No, I think Jonathan wasn't arguing with the idea that the command
comes before any options or arguments. The command is neither an
option nor an argument. In other words:
svn [<command>] [<option|argument> ...]
Re: Greg Hudson's point that there are a couple of different standards
here: I rolled on the floor laughing and crying at the same time. :-)
But seriously, I think we should (eventually if not immediately)
support the more flexible GNU way, because it does result in increased
convenience for the user, and is no more ambiguous than the other way.
[By the way, CVS, to my surprise, requires that the command options
come before command arguments.]
-K
Bruce Korb <bkorb@sco.COM> writes:
> That leaves you with a rather interesting dilemma:
>
> svn -x foo bar
>
> Which is the subcommand, "foo" or "bar"?

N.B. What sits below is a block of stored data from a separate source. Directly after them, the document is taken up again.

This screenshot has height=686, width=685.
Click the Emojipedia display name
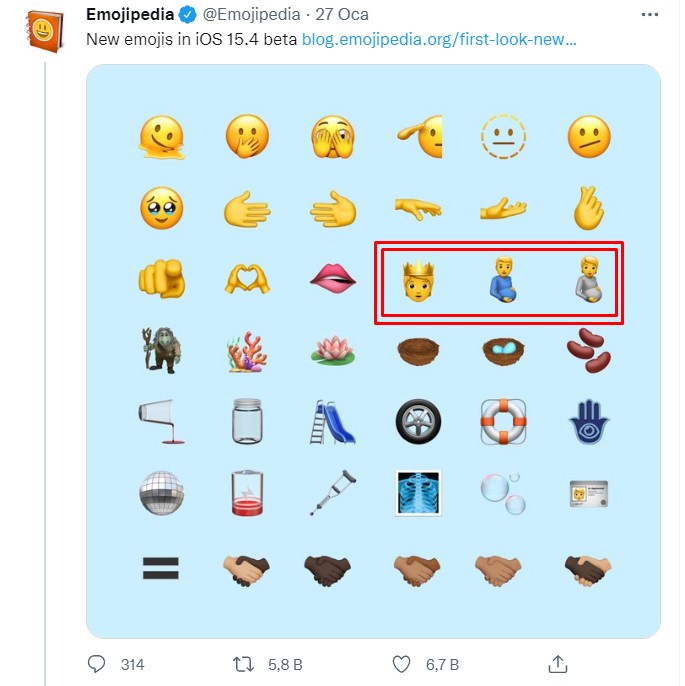point(130,17)
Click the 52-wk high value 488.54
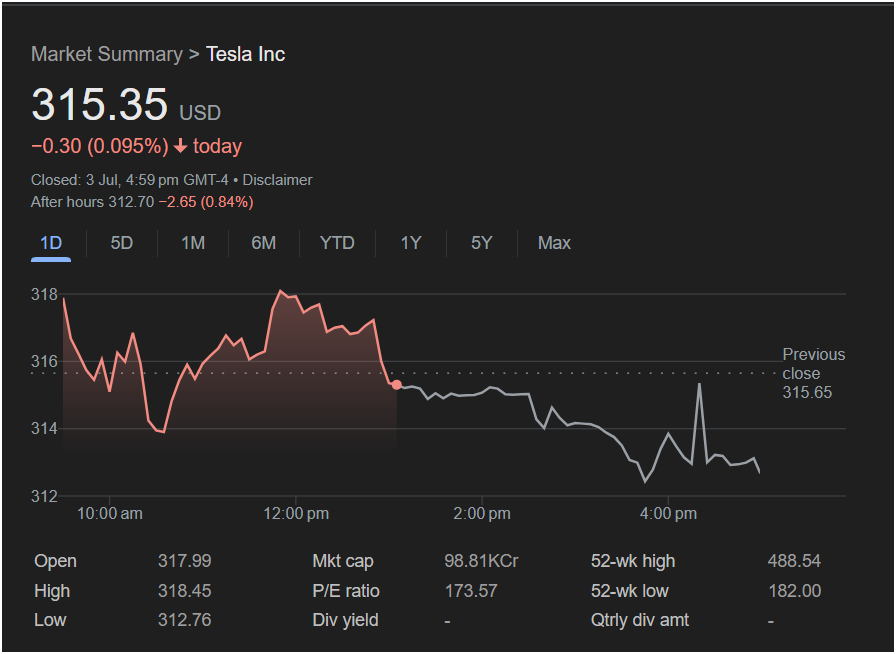Screen dimensions: 896x654 tap(794, 561)
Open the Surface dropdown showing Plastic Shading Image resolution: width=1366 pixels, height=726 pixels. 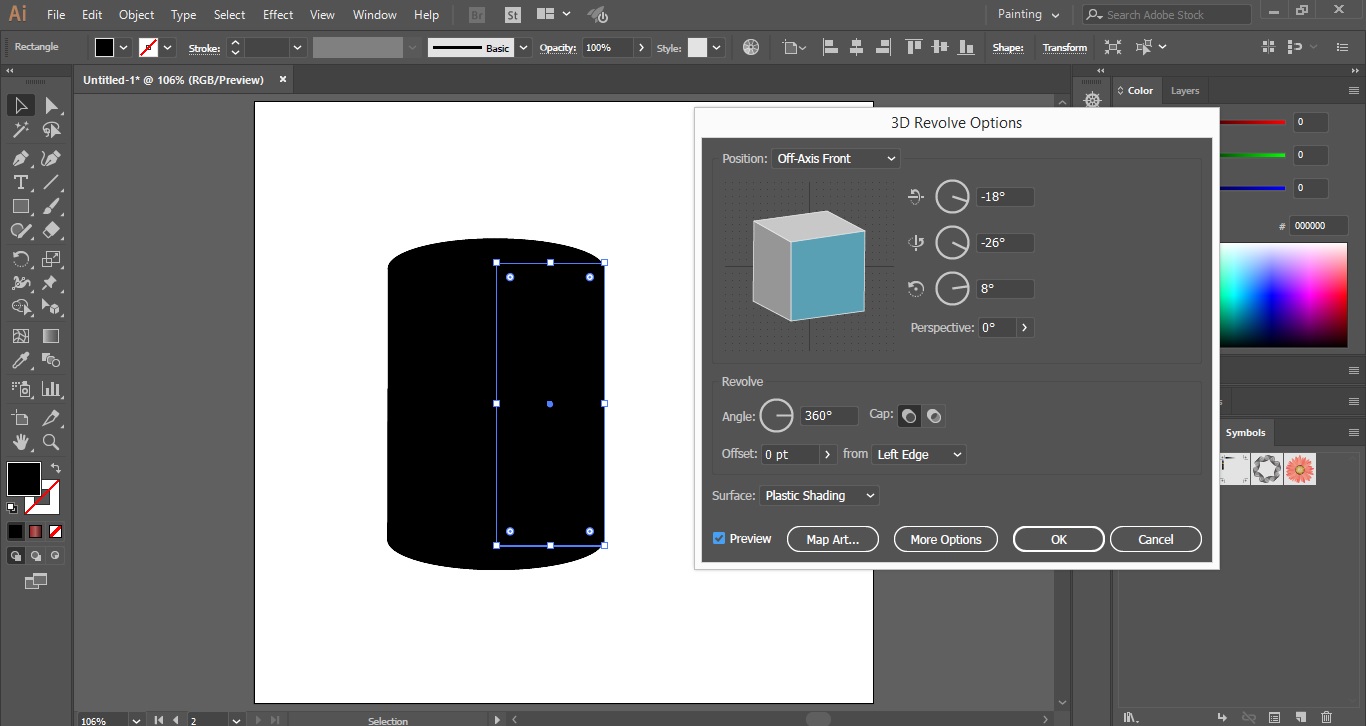click(819, 495)
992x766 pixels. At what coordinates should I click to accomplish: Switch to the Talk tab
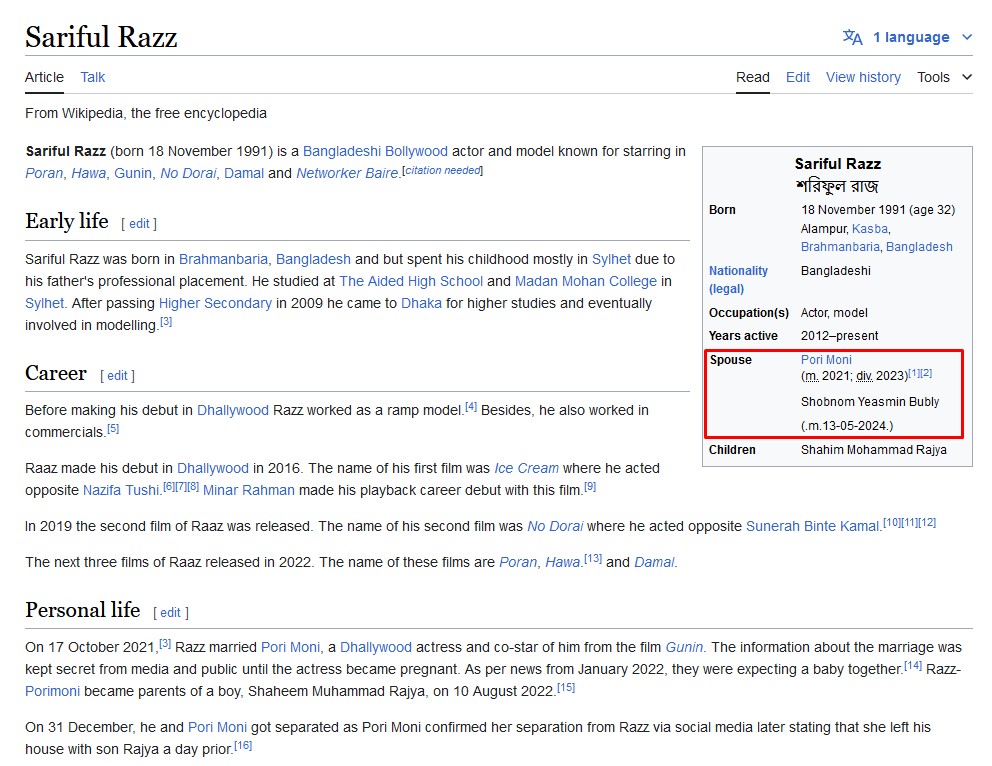tap(93, 77)

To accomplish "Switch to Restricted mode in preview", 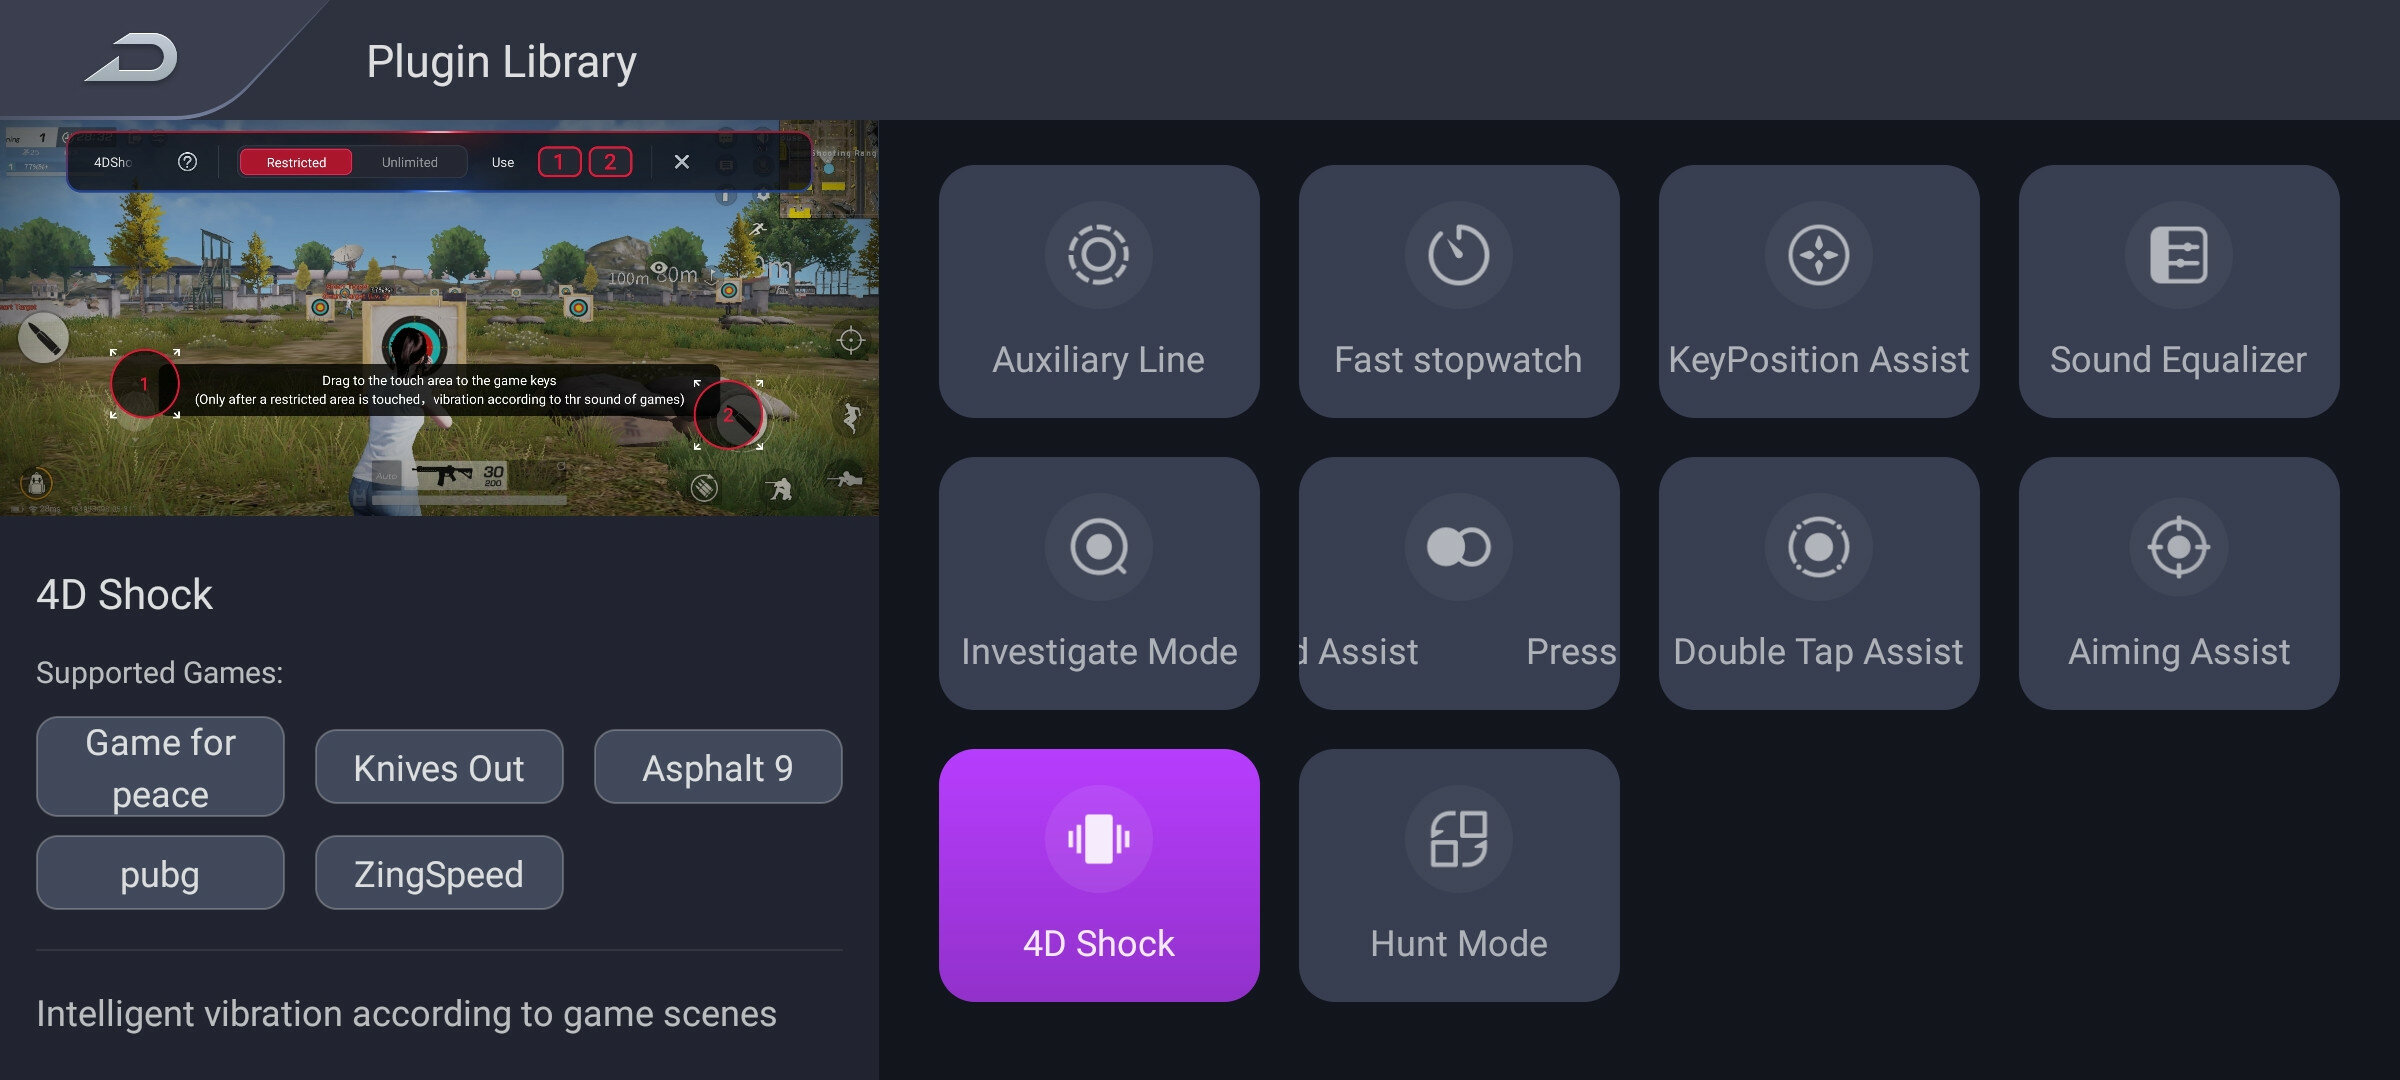I will point(296,162).

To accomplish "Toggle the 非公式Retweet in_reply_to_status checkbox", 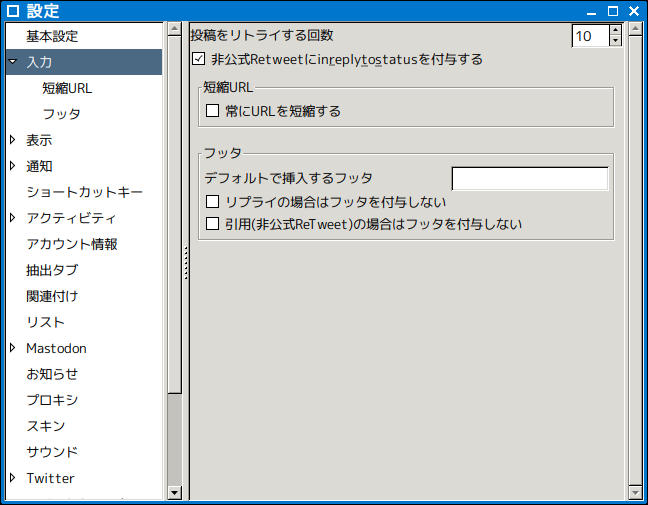I will tap(198, 59).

> Well, it depends. For the "foo" subcommand, -x happens to
> require an argument, but for the "bar" subcommand, it does
> not. Or, was that the other way around? In any event,
> without knowing which is the subcommand, you cannot know
> how to handle the -x flag option. Unless, of course, all
> options apply to all subcommands and the subcommand processing
> code has to figure out what happened. To this, *I* say, "No." :-)
> Way too hard. ``svn'' + ``<subcommand>'' is the command.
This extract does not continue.